RWTH Aachen University


RWTH Aachen University is a public research university located in Aachen, North Rhine-Westphalia, Germany. It is one of the oldest and leading technical universities in Germany and, with about 45,000 students, is simultaneously the second-largest. It was founded in 1870 as Königliche Rheinisch-Westfälische Polytechnische Schule zu Aachen in Prussia. Renowned for its academic excellence, RWTH Aachen is funded under the national Excellence Strategy and is recognized as an elite research university. The university comprises ten faculties and some 290 institutes.
RWTH Aachen maintains numerous partner universities and is a founding member of the CESAER association of universities of science and technology in Europe, and IDEA League, a strategic alliance of five leading universities of technology in Europe, as well as its German counterpart TU9. It is also a member of DFG, Top Industrial Managers for Europe, ACalNet, ALMA, CESAER, DFH, JARA, NRW-Zertifikat, ENHANCE, PEGASUS and UNITECH International.

§ **EXTRACTED DATA**:

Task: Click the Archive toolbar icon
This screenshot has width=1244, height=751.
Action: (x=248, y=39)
* * *
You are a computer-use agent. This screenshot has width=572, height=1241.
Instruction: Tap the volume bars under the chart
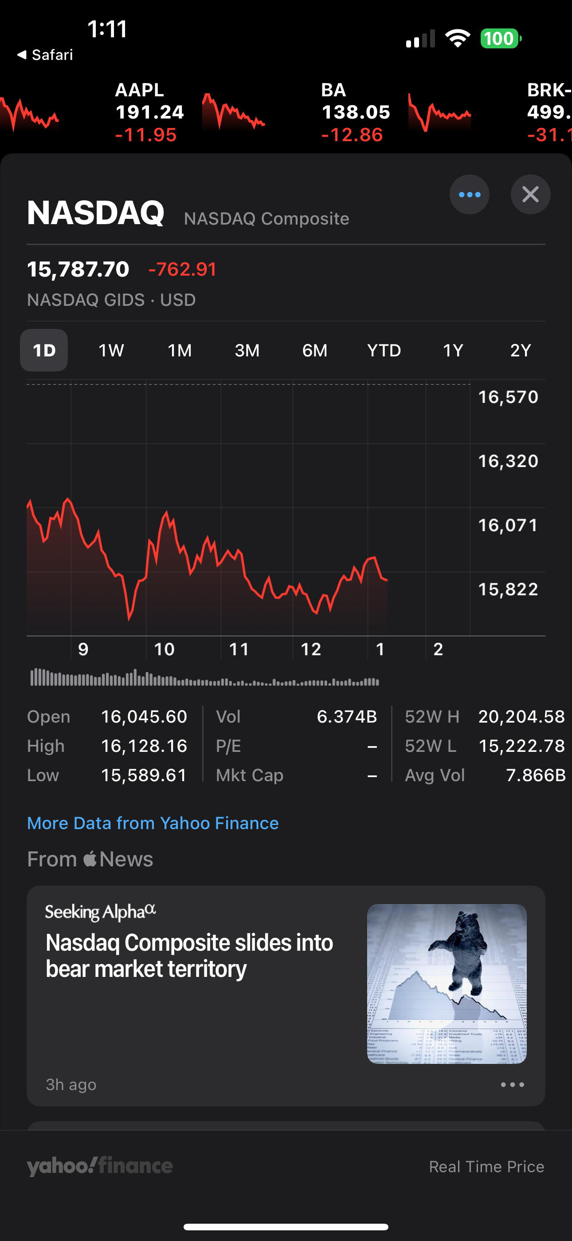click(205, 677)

§ **INSTRUCTIONS**:
1) From the passage about RWTH Aachen University, quote the section that begins with the words containing "RWTH Aachen maintains" and ends with "and UNITECH International.".
2) Extend the passage about RWTH Aachen University, picking up after its last sentence.

§ **ANSWERS**:
1)
RWTH Aachen maintains numerous partner universities and is a founding member of the CESAER association of universities of science and technology in Europe, and IDEA League, a strategic alliance of five leading universities of technology in Europe, as well as its German counterpart TU9. It is also a member of DFG, Top Industrial Managers for Europe, ACalNet, ALMA, CESAER, DFH, JARA, NRW-Zertifikat, ENHANCE, PEGASUS and UNITECH International.

2)
Since 2007, RWTH Aachen has been continuously funded by the DFG and the German Council of Science and Humanities as one of eleven German Universities of Excellence. RWTH Aachen regularly achieves good rankings in national and international rankings, particularly in engineering, natural sciences, and economics. In the Times Higher Education World University Ranking 2025, RWTH Aachen University was ranked 36th worldwide in engineering. In the QS World University Ranking 2025, RWTH Aachen University was ranked 1st in Germany, 8th in Europe, and 23rd worldwide in mechanical engineering.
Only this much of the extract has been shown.